Friday, September 27, 2013

Louisiana | Memo hints at creating regional dailies

This morning, the president of the five-newspaper Louisiana group offered the latest sign Corporate may be leaning toward creating single regional newspapers in place of individual ones serving specific markets.

Terzotis
In a memo, Judi Terzotis announced she'd hired Cindy McCurry-Ross from Corporate's News Department for the new position of regional editor.

"Cindy will work directly with the editors at each site to strengthen the news operations in the individual markets as well as build out a regional news network for the state," Terzotis wrote. (Full memo text, below.)

Costs should be substantially lower in a regional approach, where current newsrooms could be treated more like slimmed-down community-based news bureaus with fewer layers of highly paid editors and executive editors. 

Fewer reporters, too.

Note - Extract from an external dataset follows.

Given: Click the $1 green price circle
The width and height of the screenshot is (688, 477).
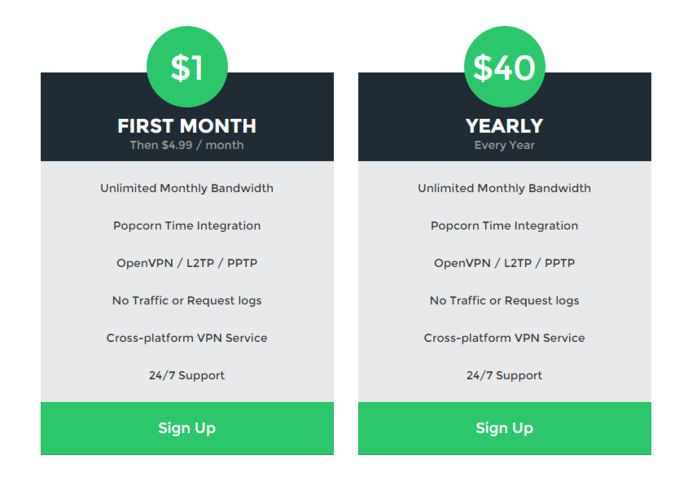Looking at the screenshot, I should click(x=187, y=67).
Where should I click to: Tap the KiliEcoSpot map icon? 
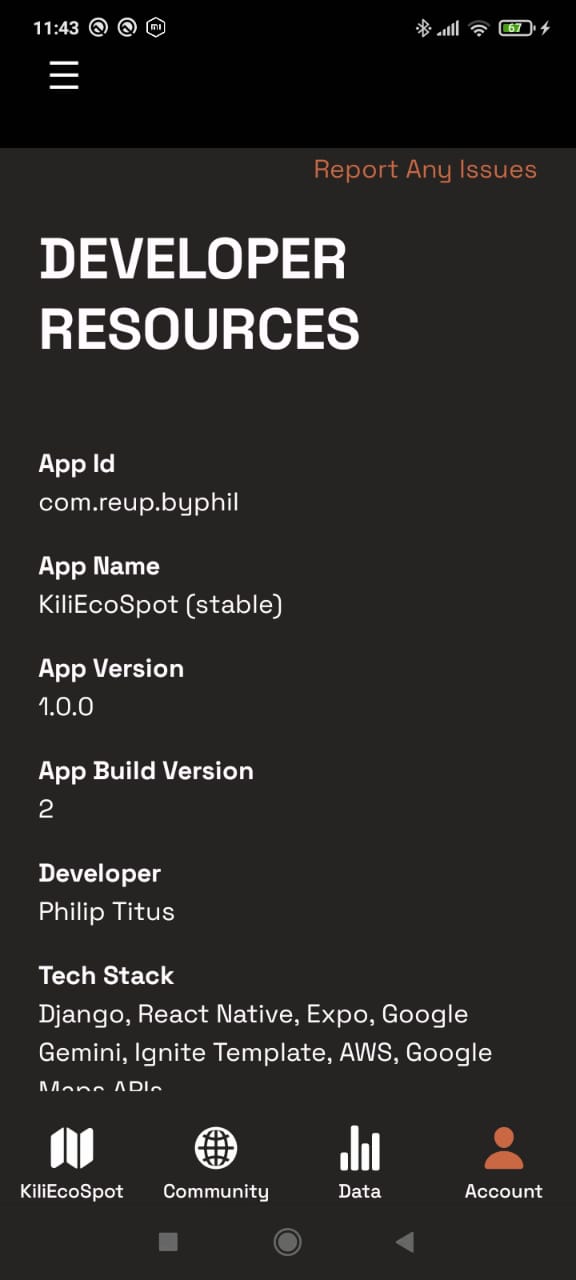tap(72, 1148)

For example, a reporter could be encouraged to write back-to-school features that touch on all five Louisiana markets rather than just one. Overnight, one reporter is doing the work of five. Bye-bye, four features writers. 

McCurry-Ross
In less dramatic fashion, this has already started under regional editors at three Central New York newspapers, another six in New Jersey, and 10 small dailies in Ohio. There, however, individual papers are still published under their historic flags. Other areas ripe for regionalizing are the 10 Wisconsin papers.

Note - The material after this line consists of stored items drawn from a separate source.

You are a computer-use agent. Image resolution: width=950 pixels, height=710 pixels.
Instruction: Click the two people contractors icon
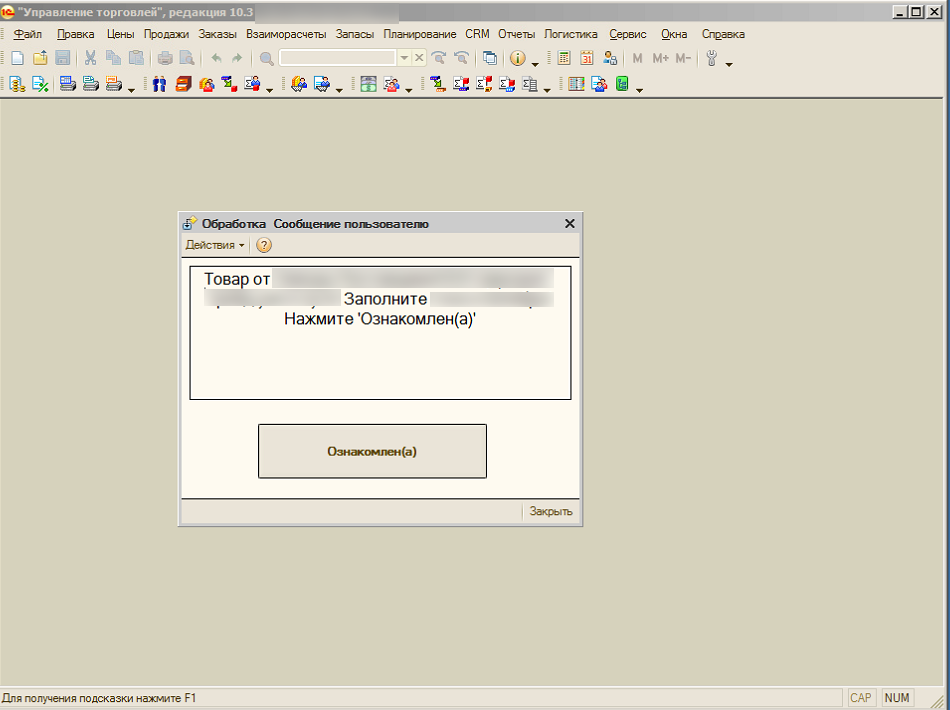click(x=159, y=85)
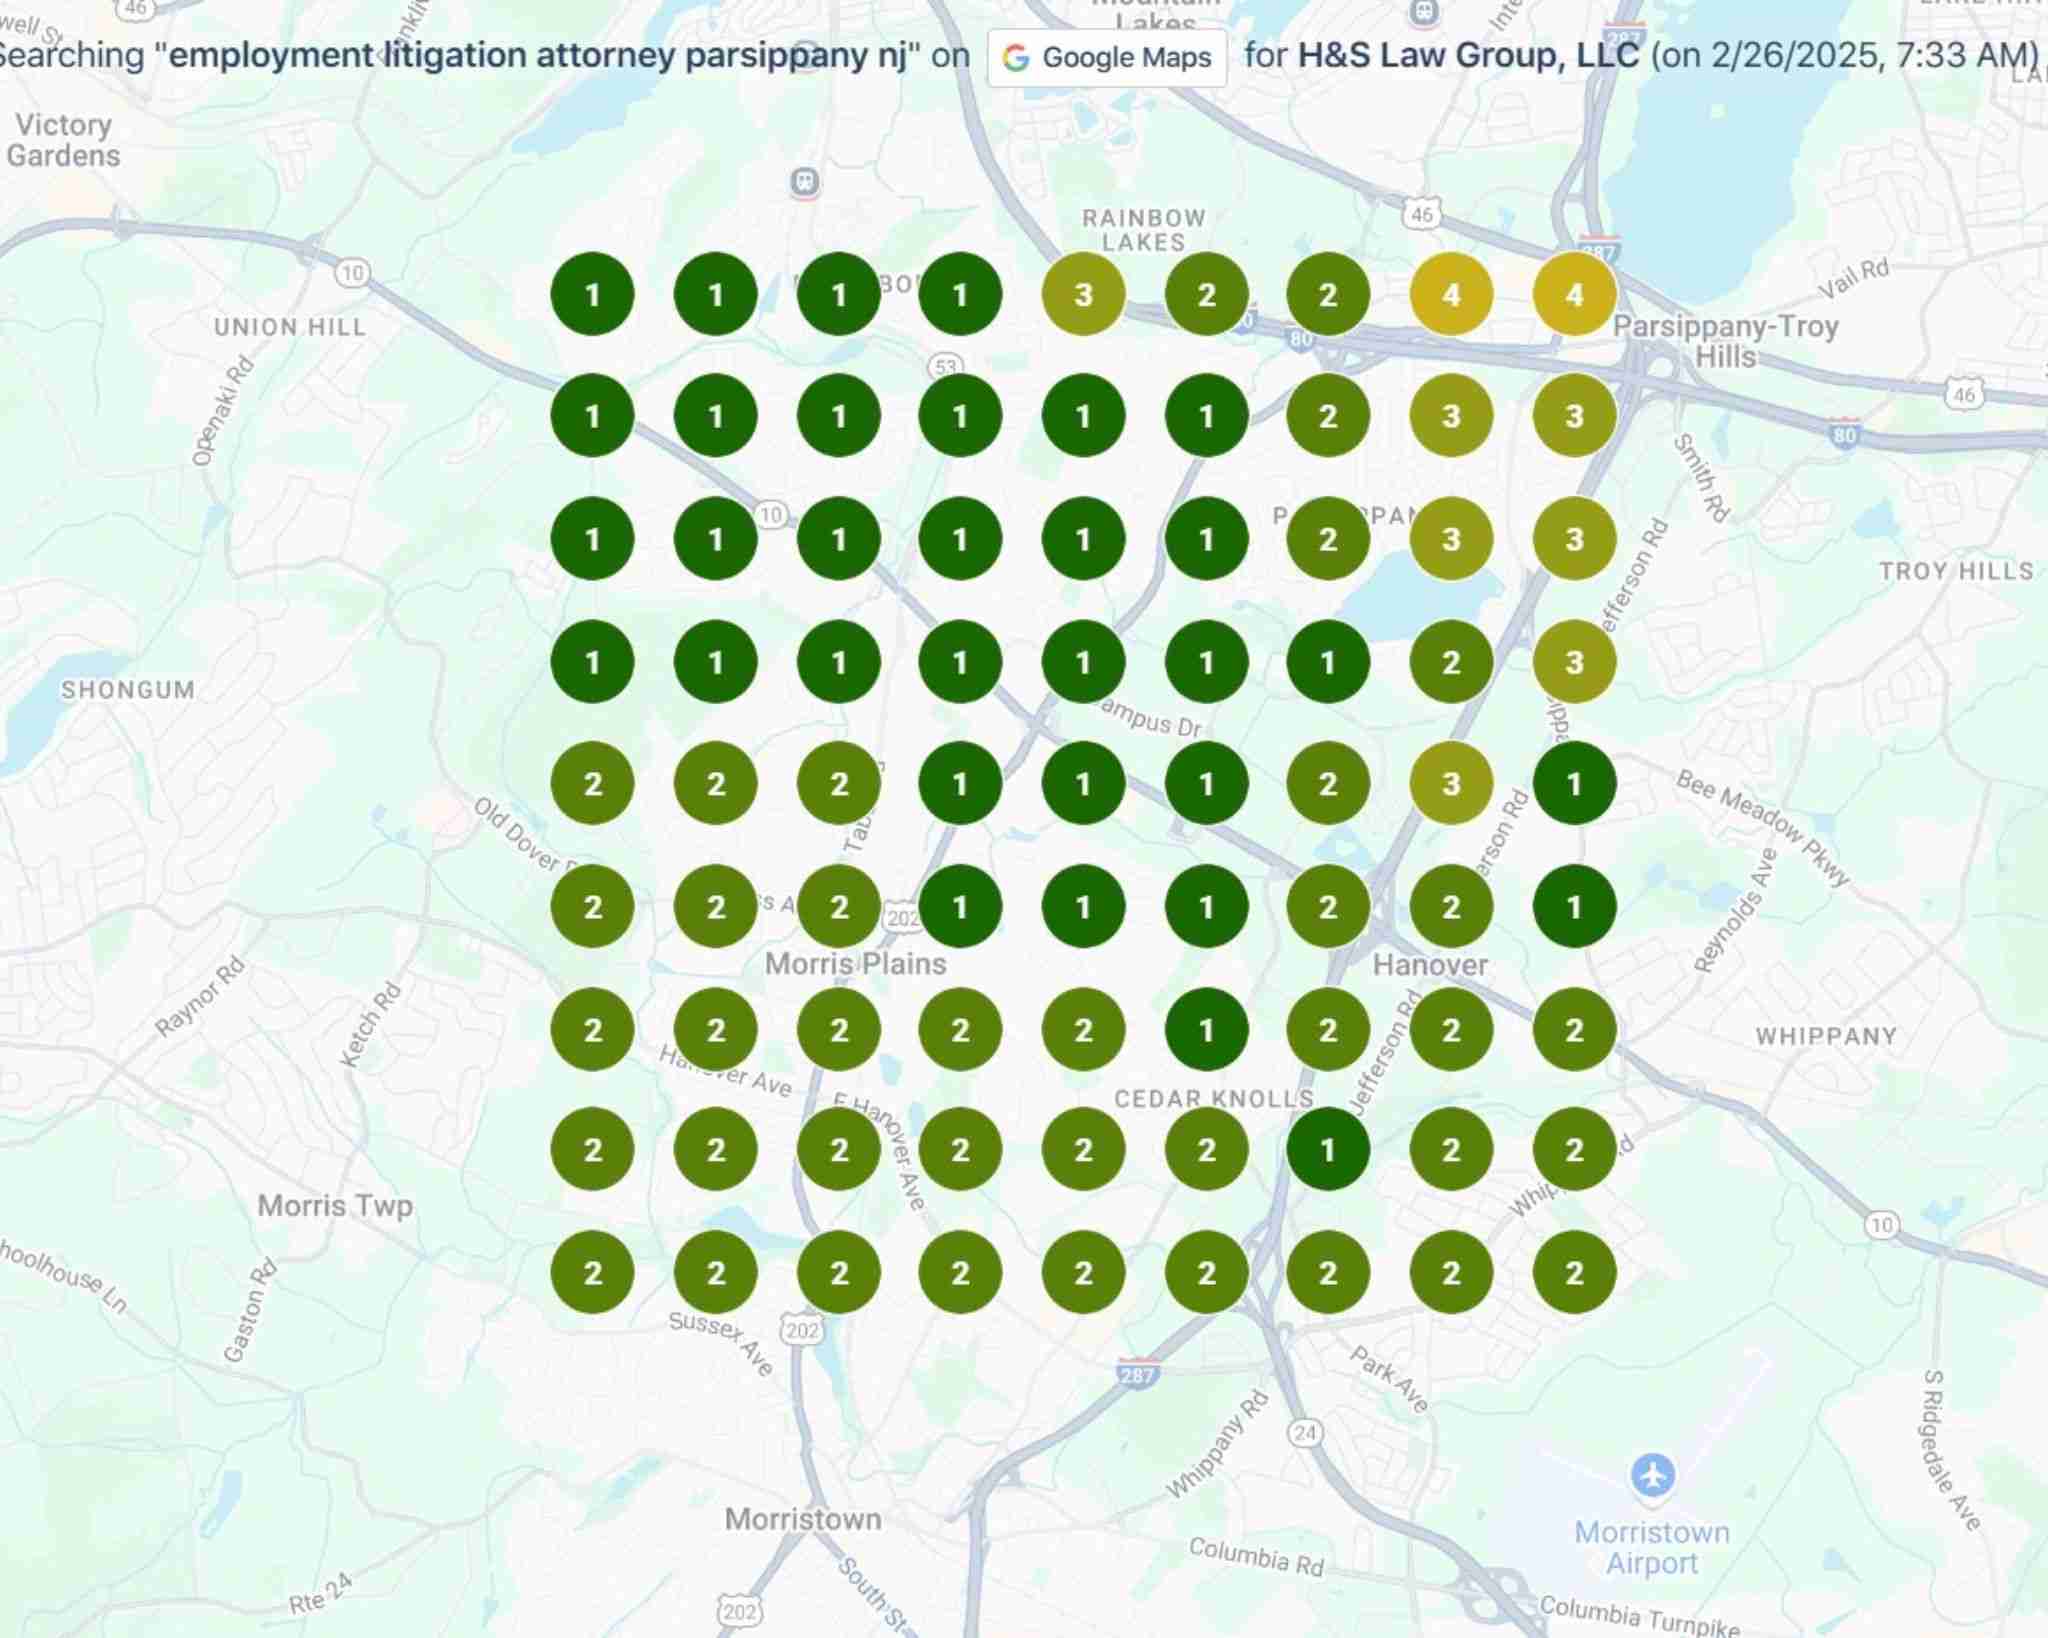Click the H&S Law Group, LLC name
Viewport: 2048px width, 1638px height.
[x=1469, y=54]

Gannett's most high-profile and longest-running regional is The Journal News in Westchester, N.Y. That experiment has been one of the company's messiest, however.

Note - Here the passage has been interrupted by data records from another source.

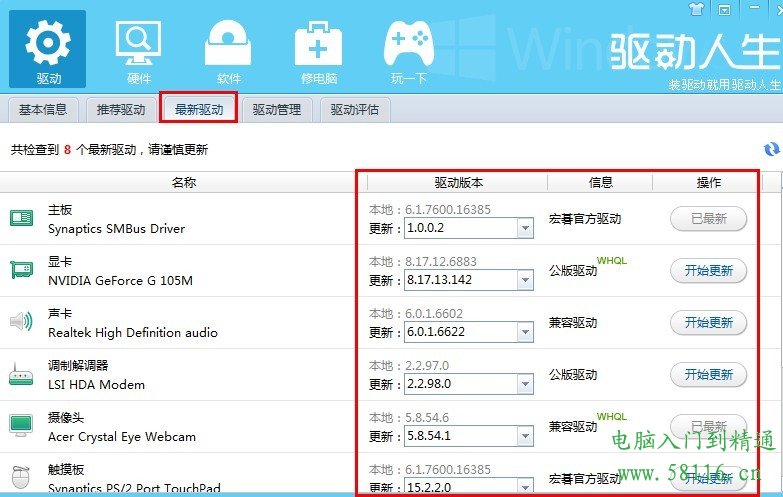
Task: Open the 软件 software icon
Action: point(228,46)
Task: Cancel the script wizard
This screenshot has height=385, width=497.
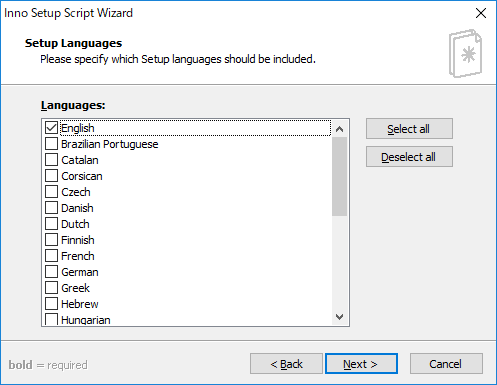Action: pyautogui.click(x=446, y=364)
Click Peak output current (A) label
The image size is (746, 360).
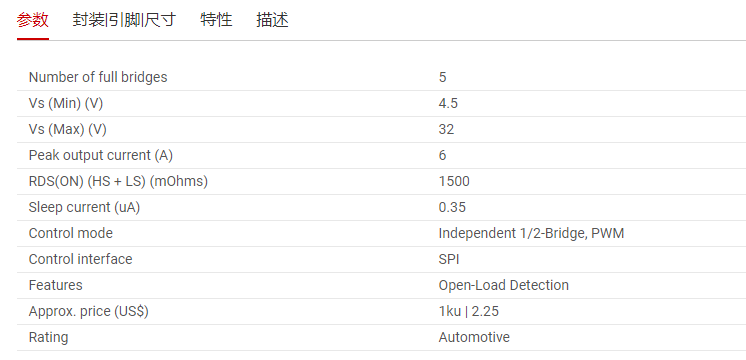(x=100, y=155)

Westchester ranked No. 10 in weekday circulation losses among the company's 81 community dailies between 2005-2012. Sales fell 46% during the period, to barely 72,000 from 133,000.

Text of Terzotis memo
Good Morning,

I’m thrilled to announce the appointment of Cindy McCurry-Ross to Gannett Louisiana regional editor. Cindy will work directly with the editors at each site to strengthen the news operations in the individual markets as well as build out a regional news network for the state.

Cindy comes to us with a wealth of experience. For the past two years she has been on the corporate news staff working with Kate Marymont on key projects across USCP. Prior to her corporate stint, she was the assistant managing editor and senior managing editor in Fort Meyers. She’s a seasoned journalist that understands audiences and cares deeply about improving the communities we serve.

Cindy reports directly to me and will be based in Lafayette.

Please extend a warm Louisiana welcome to her! Please share this announcement with your staffs.

Judi

Judi Terzotis
President and publisher, The Times, The Daily Advertiser, The Daily World

21 comments:

  1. It's Fort Myers not Fort Meyers.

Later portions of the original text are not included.